Today is our 25th wedding anniversary; here is a photo of Beth and me from that day, June 1, 1987. We are both a little worse for the wear, but she still looks to me to be the same woman I married. Somewhere, there is a proverb about a homely man and a beautiful wife. I’ve often joked that we are the personification of that proverb. When I was in my early 20’s, I traveled with a handicapped Christian singer named Jeff Steinberg. Life on the road is lonely, and during those years, I wanted to be married more than anything. Beth is the wife that God gave me.
It’s true, the time goes by quickly. I can’t believe it’s been that long. I’m 52, and I have been married almost half my life, although, it’s virtually all my adult life. The good times seem to go past very quickly; the bad times drag on. We have six children, and I was present at the (conception! and) birth of every one of them. Beth had been in the U.S. Army before we met. At 9/11, she, being a long-time housewife and mother of five, wanted to “do something”. She joined the Army Reserve, thinking that this would not entail overseas duty. At one point she signed a longer re-enlistment, and not a week later, she was “involuntarily transferred” to a unit that was headed to Iraq. That was January 2003.
She served six months in Iraq, from April-October 2003. She was in the 203rd MI BN, the “weapons intelligence” group that was supposed to track down and catalog the “weapons of mass destruction”. There were no WMDs, but she was exposed to plenty of other weaponry, including ordinance and tanks, which contain depleted uranium, and thus a low level of radiation. We can’t prove it, but we think it’s very likely that her exposure, either to DU, or to benzene from (diesel fuel) burning trash and waste, that caused her recent bout with leukemia. Military service and leukemia form the book-ends that have shaped the second half of our 25 years.

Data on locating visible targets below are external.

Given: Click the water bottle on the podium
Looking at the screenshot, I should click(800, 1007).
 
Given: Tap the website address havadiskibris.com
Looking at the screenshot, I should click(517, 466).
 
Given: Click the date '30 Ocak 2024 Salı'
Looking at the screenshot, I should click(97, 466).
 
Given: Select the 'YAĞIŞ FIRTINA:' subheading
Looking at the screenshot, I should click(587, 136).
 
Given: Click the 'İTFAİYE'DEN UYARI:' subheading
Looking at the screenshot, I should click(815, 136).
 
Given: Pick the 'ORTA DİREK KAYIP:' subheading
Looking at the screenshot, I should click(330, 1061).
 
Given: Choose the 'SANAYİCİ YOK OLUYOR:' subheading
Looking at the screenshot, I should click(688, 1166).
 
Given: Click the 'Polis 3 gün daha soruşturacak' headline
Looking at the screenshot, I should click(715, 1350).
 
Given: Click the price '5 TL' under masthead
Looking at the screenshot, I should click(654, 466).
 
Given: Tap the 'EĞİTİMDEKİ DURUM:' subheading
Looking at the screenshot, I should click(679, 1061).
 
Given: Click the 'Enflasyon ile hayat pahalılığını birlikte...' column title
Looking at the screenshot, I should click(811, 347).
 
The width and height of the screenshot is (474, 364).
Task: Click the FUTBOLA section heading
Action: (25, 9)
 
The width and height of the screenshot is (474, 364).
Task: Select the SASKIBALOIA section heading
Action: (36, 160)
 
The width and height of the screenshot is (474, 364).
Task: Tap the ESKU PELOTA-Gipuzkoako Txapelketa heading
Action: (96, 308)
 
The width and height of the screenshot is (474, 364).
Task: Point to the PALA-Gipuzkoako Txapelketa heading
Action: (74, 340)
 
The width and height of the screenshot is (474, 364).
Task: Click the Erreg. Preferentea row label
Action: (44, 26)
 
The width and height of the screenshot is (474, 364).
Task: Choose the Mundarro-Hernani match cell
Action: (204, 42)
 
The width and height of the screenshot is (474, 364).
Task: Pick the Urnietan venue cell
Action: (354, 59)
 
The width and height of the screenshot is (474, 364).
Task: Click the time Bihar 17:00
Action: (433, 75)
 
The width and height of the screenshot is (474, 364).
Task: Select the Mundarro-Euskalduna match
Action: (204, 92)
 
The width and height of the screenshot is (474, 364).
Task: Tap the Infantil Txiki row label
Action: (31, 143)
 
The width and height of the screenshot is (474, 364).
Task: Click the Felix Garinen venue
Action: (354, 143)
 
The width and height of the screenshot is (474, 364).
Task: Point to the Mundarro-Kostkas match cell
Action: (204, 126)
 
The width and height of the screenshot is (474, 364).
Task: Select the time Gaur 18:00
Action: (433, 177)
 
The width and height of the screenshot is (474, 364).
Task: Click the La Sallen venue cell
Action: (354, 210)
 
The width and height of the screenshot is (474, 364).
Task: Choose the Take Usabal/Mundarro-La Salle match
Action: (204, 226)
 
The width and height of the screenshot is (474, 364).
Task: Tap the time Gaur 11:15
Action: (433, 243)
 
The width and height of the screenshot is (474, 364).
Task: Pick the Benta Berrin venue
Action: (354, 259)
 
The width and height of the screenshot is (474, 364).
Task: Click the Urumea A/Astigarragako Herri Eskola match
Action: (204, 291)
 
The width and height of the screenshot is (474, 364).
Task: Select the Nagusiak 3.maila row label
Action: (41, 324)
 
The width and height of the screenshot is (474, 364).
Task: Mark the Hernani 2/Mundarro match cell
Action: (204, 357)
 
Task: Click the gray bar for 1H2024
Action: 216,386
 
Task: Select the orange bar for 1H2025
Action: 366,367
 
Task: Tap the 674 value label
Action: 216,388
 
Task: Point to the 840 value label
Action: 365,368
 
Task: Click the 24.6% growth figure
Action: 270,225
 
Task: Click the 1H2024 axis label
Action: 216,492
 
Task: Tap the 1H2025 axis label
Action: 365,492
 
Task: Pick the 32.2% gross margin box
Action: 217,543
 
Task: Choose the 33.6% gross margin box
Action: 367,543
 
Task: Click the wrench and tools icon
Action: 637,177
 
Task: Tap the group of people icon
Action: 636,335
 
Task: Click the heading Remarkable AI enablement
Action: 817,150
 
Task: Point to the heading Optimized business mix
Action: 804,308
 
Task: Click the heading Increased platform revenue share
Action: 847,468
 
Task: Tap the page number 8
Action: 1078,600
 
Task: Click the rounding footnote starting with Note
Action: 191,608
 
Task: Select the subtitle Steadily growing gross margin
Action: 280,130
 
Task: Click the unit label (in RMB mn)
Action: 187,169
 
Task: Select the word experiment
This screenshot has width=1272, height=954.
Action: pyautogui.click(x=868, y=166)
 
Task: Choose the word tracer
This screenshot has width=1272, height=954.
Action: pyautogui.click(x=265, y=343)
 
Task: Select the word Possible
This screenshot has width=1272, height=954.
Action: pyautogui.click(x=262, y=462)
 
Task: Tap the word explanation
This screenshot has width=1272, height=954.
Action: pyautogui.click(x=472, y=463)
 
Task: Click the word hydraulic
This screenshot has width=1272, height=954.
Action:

In spite of the quickness of it, I’m eager to put these last 10 years behind us. Marriage is a gift; that we seem to have more time is another gift. It is hard to describe the feeling I have. To be sure, it has been difficult. And there is certainly a sense that we want more time together. We have spent far too little time alone, it seems. We’re going to do some of that this weekend, Lord willing.